Exercise prompt: Write out everything from the line containing "Task: Click the text" down to the line containing "pos(1016,340)" again, swapping "dropdown" for "menu" and leaving all else as it is.
________
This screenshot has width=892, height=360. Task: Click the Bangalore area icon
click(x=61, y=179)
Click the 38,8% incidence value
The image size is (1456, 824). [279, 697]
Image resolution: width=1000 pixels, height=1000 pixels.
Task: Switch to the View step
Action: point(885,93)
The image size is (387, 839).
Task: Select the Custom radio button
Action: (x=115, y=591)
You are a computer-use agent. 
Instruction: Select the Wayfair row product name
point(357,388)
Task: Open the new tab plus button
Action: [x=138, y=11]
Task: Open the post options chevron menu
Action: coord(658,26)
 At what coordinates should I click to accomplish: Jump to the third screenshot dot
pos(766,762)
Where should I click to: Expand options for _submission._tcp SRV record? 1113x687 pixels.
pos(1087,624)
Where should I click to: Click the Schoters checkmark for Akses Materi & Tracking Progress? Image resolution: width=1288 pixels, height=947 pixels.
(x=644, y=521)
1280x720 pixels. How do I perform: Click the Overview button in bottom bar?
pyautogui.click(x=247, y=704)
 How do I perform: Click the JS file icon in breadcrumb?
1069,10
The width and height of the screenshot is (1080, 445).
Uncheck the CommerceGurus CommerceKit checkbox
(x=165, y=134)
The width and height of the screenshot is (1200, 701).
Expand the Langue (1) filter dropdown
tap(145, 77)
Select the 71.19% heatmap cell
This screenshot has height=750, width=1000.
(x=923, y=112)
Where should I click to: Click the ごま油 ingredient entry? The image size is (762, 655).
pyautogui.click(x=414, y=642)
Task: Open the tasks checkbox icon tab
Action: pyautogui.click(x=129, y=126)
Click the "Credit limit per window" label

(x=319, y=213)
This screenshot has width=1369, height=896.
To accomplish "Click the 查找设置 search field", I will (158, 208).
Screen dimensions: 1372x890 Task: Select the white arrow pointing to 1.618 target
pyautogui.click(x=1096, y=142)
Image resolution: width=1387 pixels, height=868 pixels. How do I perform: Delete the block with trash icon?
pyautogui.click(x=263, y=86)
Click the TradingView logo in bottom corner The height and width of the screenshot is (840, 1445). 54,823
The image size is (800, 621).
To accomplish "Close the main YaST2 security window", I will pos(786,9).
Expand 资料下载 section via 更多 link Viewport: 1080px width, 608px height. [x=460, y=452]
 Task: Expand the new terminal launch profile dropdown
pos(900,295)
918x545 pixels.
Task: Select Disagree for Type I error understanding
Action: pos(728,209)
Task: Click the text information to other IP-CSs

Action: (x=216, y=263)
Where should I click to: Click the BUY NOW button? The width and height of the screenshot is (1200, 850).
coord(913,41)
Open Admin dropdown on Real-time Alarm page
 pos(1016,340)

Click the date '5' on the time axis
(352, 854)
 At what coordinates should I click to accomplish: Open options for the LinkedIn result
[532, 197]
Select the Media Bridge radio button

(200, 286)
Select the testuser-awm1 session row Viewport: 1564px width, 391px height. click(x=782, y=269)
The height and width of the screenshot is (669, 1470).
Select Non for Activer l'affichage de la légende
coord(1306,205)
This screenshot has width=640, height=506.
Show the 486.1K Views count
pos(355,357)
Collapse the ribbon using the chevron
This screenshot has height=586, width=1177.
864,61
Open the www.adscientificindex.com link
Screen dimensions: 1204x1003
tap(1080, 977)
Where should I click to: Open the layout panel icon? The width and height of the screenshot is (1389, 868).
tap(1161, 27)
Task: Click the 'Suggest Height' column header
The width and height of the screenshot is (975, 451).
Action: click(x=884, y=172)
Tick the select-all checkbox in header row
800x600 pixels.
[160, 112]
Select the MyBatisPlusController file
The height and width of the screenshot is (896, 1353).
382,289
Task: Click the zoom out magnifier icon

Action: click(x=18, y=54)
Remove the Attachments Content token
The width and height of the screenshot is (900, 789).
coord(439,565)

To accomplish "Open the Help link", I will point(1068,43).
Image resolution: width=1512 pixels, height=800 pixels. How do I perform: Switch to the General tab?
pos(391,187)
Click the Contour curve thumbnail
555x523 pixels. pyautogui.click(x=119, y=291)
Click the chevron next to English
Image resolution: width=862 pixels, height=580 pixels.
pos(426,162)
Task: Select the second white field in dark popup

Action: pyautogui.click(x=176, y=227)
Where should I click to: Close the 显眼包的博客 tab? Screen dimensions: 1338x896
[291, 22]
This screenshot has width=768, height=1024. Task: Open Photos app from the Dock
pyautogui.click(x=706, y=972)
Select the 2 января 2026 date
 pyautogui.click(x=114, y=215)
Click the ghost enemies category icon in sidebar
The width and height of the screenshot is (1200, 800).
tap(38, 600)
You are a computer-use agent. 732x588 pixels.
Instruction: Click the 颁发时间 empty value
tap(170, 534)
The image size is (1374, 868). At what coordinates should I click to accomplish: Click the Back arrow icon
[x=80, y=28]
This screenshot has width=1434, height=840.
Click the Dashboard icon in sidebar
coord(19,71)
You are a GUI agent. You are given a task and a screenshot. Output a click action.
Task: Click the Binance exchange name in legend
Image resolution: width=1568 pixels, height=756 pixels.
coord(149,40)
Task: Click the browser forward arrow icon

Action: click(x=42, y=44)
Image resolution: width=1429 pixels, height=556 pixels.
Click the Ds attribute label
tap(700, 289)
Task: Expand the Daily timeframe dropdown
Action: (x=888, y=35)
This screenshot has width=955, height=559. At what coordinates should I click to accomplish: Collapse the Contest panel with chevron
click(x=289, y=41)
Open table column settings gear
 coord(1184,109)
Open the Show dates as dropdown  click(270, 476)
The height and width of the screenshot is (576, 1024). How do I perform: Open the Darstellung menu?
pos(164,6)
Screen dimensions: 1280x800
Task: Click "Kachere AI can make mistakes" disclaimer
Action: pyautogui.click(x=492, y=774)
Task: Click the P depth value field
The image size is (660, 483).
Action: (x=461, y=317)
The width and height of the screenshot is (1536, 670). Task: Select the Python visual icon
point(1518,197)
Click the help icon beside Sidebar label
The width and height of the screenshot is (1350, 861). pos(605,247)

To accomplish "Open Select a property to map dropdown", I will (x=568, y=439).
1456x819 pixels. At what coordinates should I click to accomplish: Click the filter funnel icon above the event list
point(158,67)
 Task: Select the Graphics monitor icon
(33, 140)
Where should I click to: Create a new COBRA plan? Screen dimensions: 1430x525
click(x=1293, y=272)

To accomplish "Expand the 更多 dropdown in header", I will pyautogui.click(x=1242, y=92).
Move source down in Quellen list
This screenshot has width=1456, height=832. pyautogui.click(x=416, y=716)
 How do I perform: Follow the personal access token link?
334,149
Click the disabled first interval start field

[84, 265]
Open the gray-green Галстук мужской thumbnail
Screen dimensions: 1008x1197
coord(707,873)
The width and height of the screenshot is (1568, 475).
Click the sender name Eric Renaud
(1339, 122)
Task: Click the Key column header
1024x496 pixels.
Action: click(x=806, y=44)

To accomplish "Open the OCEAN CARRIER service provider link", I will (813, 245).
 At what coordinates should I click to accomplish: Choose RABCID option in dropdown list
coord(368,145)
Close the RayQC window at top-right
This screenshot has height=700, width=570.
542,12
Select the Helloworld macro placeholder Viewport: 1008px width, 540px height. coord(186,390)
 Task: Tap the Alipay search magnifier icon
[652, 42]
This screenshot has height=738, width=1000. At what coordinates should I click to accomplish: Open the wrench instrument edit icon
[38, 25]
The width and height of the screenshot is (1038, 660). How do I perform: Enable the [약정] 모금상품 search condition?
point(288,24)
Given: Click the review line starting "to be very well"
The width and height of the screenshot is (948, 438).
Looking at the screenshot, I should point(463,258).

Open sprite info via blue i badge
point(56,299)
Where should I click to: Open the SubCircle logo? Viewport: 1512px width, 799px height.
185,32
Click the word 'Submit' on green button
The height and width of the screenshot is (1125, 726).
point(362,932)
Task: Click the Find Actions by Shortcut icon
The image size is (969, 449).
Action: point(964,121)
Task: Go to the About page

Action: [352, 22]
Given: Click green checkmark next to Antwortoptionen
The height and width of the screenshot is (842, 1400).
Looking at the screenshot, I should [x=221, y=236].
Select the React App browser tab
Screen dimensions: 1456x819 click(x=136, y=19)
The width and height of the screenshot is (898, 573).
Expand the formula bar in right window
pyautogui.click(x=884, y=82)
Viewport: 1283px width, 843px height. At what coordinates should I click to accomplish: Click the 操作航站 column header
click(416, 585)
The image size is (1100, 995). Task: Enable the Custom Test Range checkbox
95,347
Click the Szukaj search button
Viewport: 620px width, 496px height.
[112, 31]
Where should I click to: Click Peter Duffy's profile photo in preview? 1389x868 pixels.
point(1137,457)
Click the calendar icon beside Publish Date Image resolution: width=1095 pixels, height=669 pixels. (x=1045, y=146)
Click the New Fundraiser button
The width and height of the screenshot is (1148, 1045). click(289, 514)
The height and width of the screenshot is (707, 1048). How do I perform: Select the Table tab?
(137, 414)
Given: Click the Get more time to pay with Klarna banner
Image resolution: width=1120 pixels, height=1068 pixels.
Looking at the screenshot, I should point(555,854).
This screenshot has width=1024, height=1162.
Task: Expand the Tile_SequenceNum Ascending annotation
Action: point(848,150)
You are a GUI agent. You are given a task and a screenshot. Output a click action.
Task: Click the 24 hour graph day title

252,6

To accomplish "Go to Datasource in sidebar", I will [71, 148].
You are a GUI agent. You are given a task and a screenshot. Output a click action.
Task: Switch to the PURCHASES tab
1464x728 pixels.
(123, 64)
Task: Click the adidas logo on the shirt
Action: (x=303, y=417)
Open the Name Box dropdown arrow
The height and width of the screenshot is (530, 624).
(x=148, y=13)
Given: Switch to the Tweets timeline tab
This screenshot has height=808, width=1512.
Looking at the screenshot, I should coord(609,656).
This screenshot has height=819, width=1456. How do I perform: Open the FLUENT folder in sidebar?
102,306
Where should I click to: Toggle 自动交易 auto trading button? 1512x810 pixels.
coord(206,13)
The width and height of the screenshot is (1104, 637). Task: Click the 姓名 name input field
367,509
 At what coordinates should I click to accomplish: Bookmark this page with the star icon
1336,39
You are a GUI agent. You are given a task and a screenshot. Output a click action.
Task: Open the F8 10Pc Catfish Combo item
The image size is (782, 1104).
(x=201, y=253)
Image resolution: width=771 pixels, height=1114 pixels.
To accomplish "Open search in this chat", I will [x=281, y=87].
________
Written answer:
Task: Click the text information to other IP-CSs

Action: (x=216, y=263)
Where should I click to: Click the BUY NOW button? The width and height of the screenshot is (1200, 850).
coord(913,41)
Open Admin menu on Real-time Alarm page
 pos(1016,340)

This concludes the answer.